::: Input records

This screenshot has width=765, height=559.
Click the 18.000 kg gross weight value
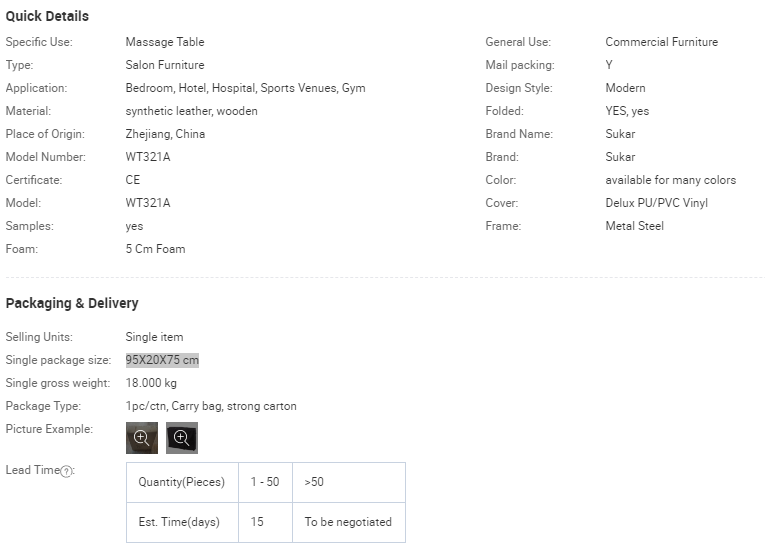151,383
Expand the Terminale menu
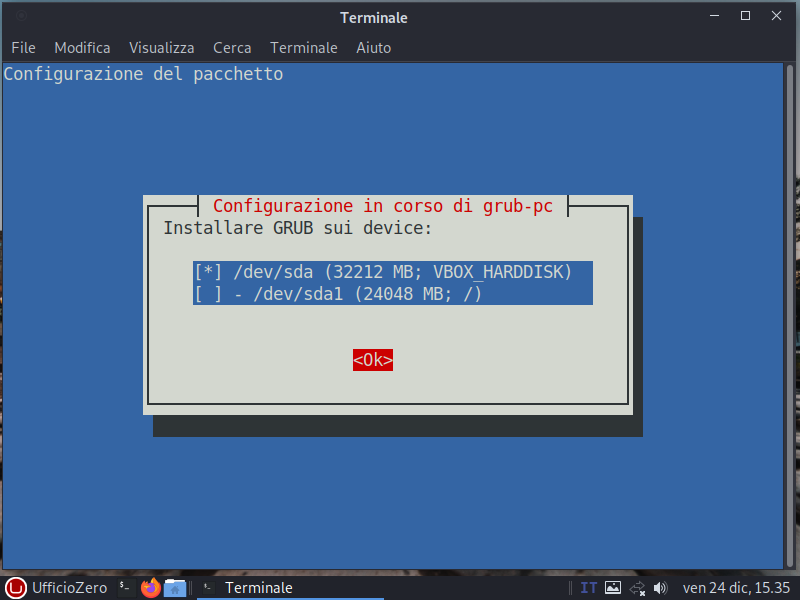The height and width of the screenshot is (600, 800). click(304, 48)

::::::
::: Input records

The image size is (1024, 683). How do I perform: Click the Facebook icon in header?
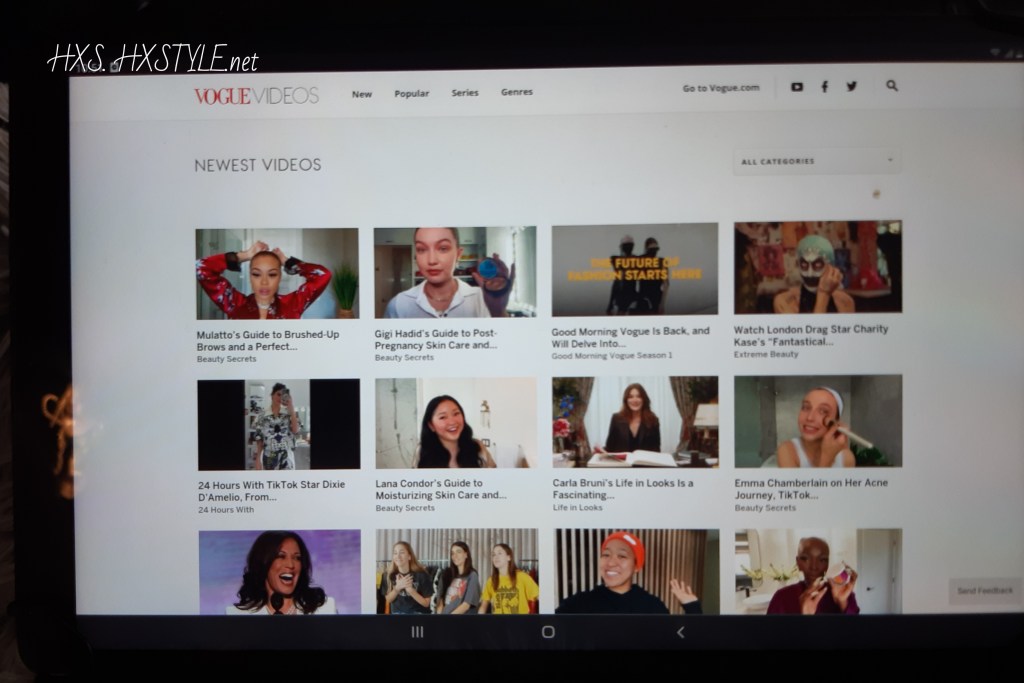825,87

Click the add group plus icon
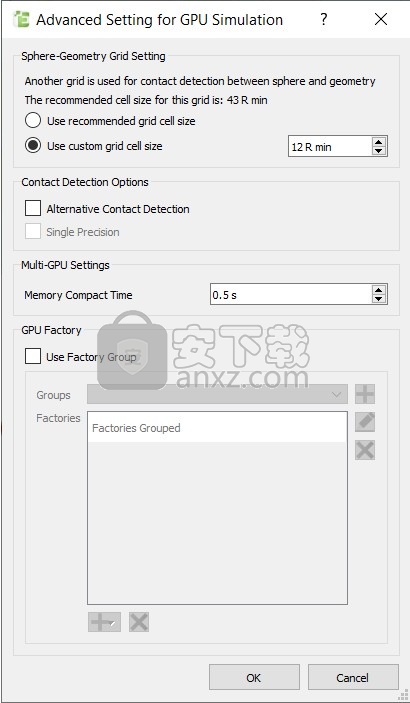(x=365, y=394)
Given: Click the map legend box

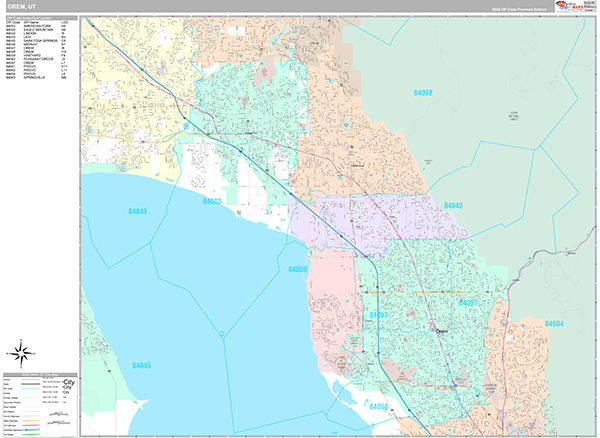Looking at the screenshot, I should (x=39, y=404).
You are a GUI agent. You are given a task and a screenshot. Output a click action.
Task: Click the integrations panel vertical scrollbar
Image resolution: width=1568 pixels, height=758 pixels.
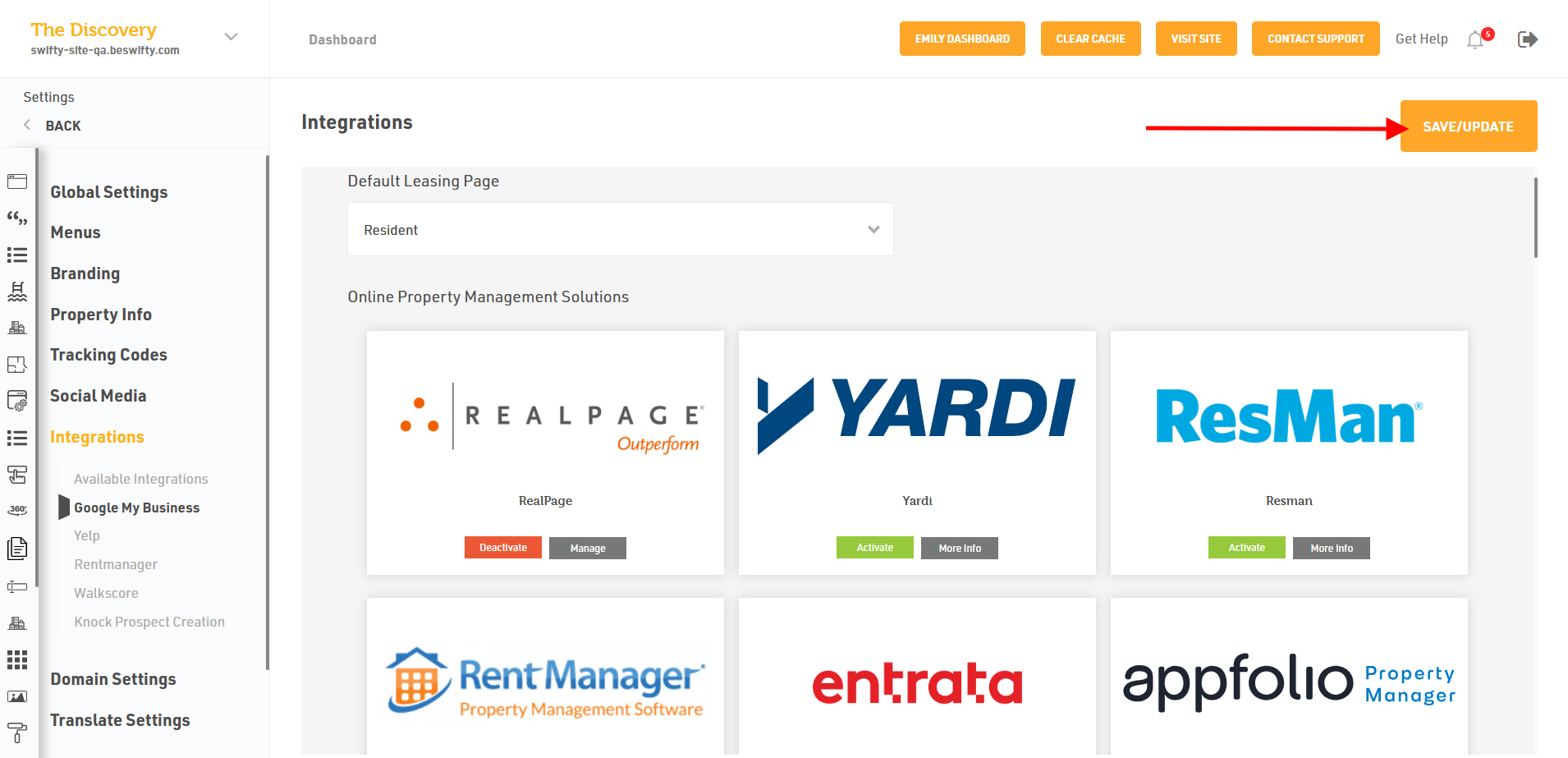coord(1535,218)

::::::
::: Input records

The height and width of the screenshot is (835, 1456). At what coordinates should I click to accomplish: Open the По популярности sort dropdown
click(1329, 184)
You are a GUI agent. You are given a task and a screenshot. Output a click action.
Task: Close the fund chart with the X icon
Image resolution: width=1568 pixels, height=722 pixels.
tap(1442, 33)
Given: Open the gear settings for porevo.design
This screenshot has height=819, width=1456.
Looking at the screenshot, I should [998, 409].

::::::

An exact copy of the lines above between the line holding "The height and width of the screenshot is (835, 1456)." and the line holding "Given: Open the", inclusive, is the whole answer.

The height and width of the screenshot is (835, 1456). At what coordinates should I click to accomplish: Open the По популярности sort dropdown
click(1329, 184)
You are a GUI agent. You are given a task and a screenshot. Output a click action.
Task: Close the fund chart with the X icon
Image resolution: width=1568 pixels, height=722 pixels.
tap(1442, 33)
Given: Open the gear settings for porevo.design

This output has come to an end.